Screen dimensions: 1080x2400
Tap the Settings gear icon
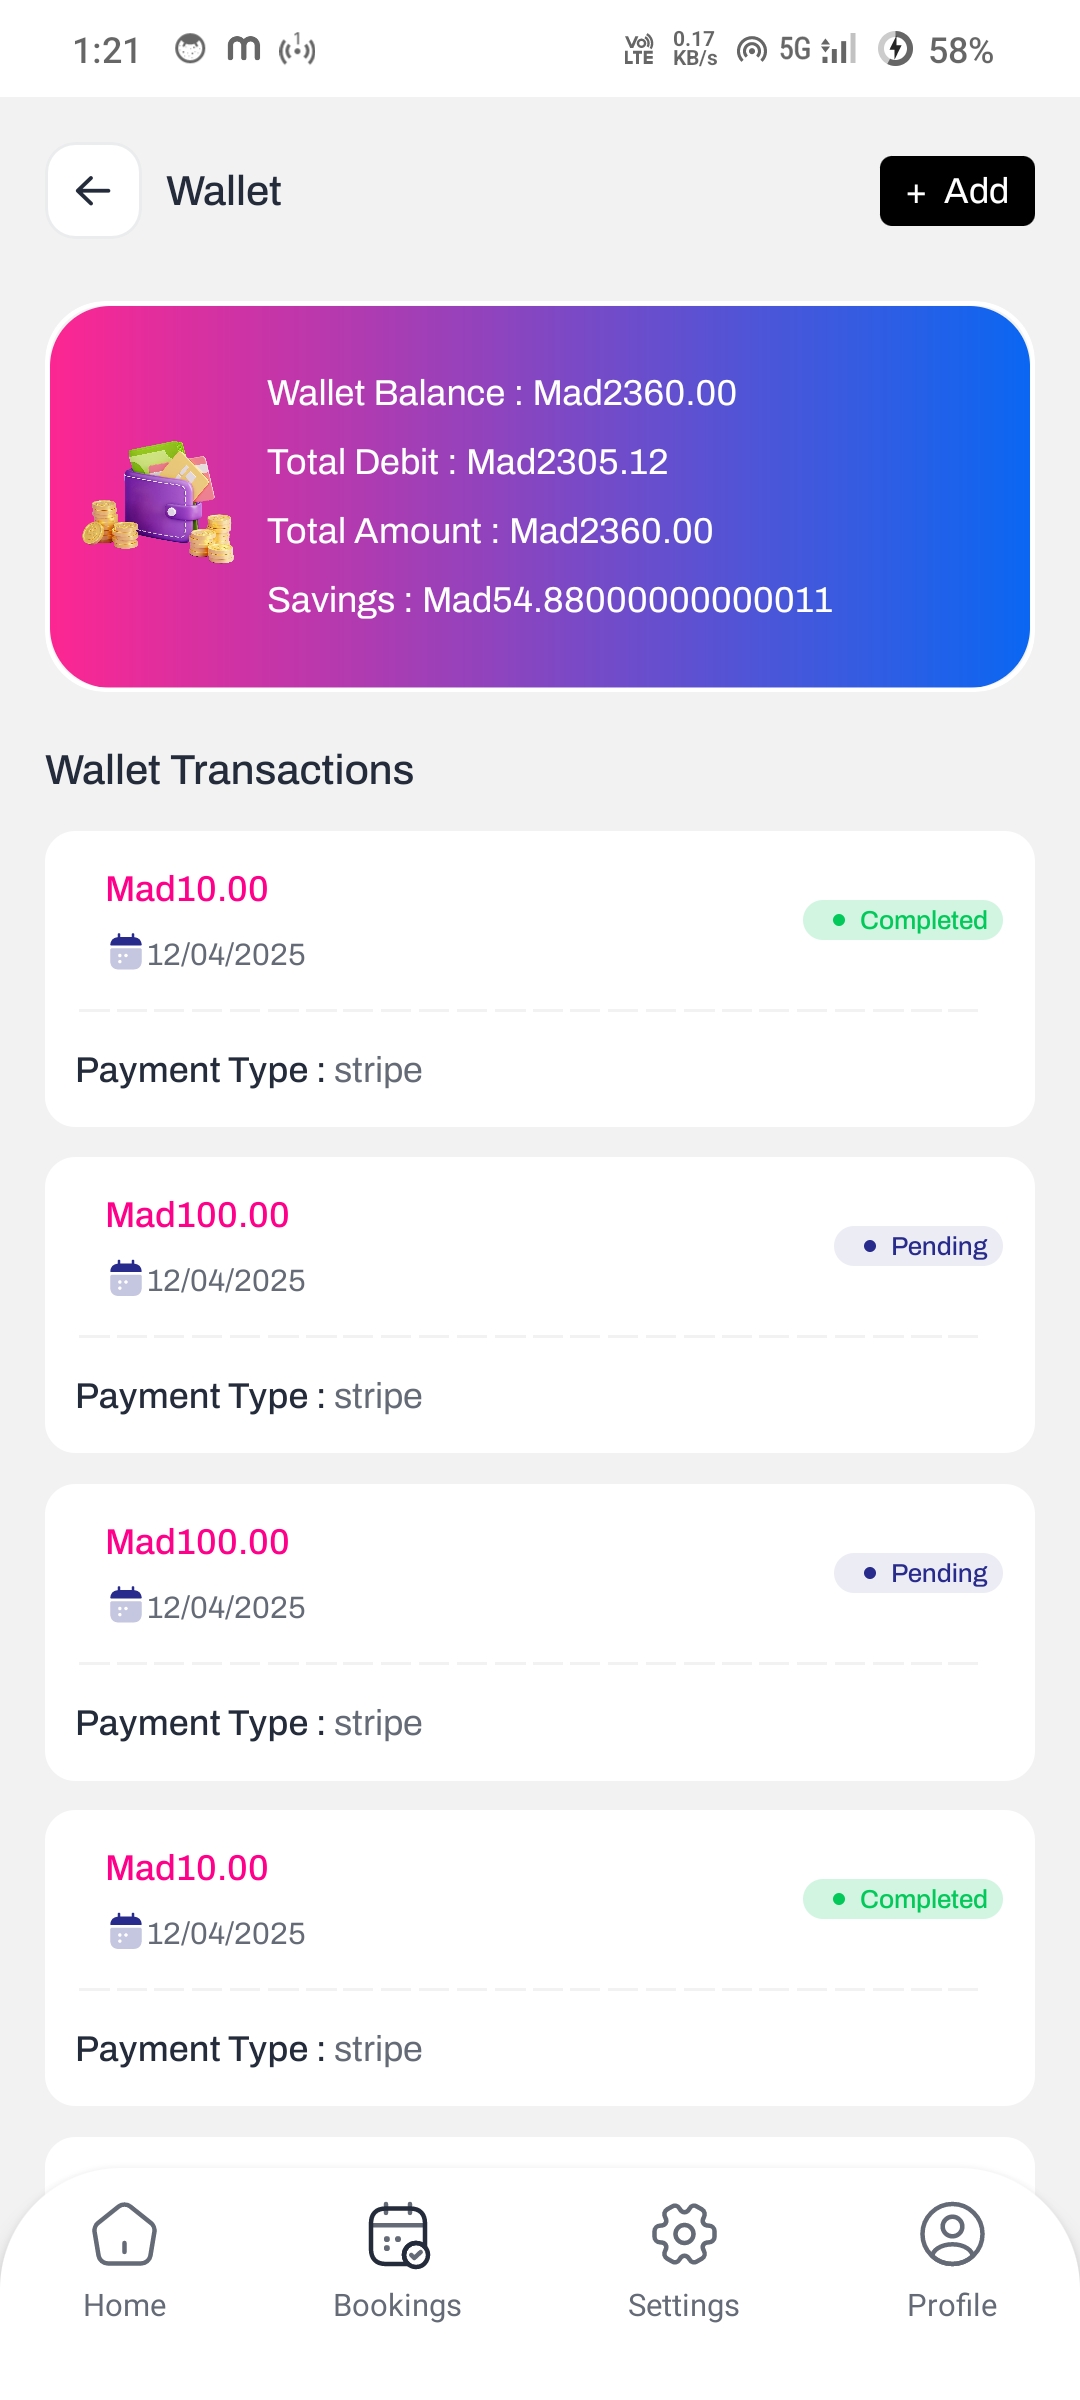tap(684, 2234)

▬▬▬▬▬▬▬▬▬▬

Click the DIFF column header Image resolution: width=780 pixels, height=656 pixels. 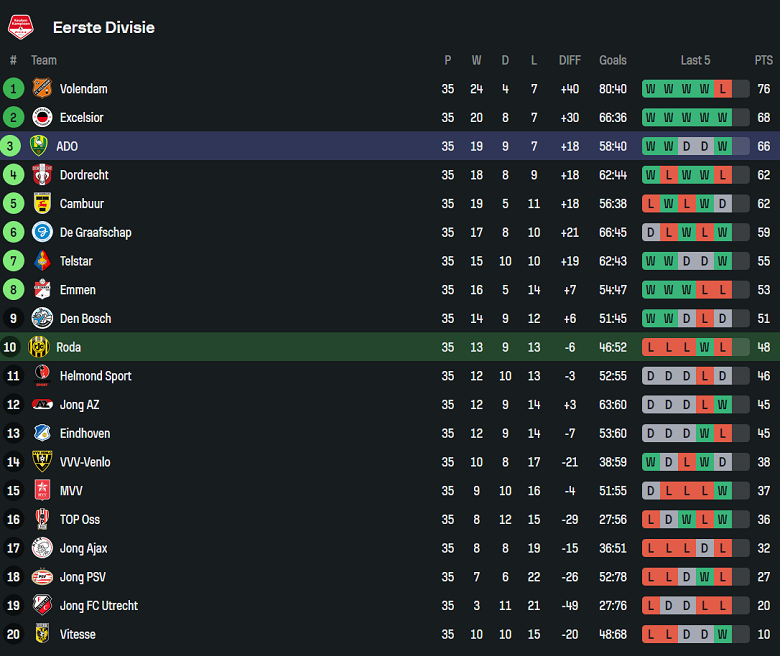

▬▬▬▬▬▬▬▬▬▬

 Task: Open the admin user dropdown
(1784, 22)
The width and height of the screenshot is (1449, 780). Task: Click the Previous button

▬▬▬▬▬▬▬▬▬▬

DIRECTIONS FOR THIS TASK:
Only those lines of the entries above that run from the line containing "Task: Open the admin user dropdown" to the line containing "The width and", both included, should be transcribed exactly.

TASK SOLUTION:
 Task: Open the admin user dropdown
(1784, 22)
The width and height of the screenshot is (1449, 780). Task: Click the Previous button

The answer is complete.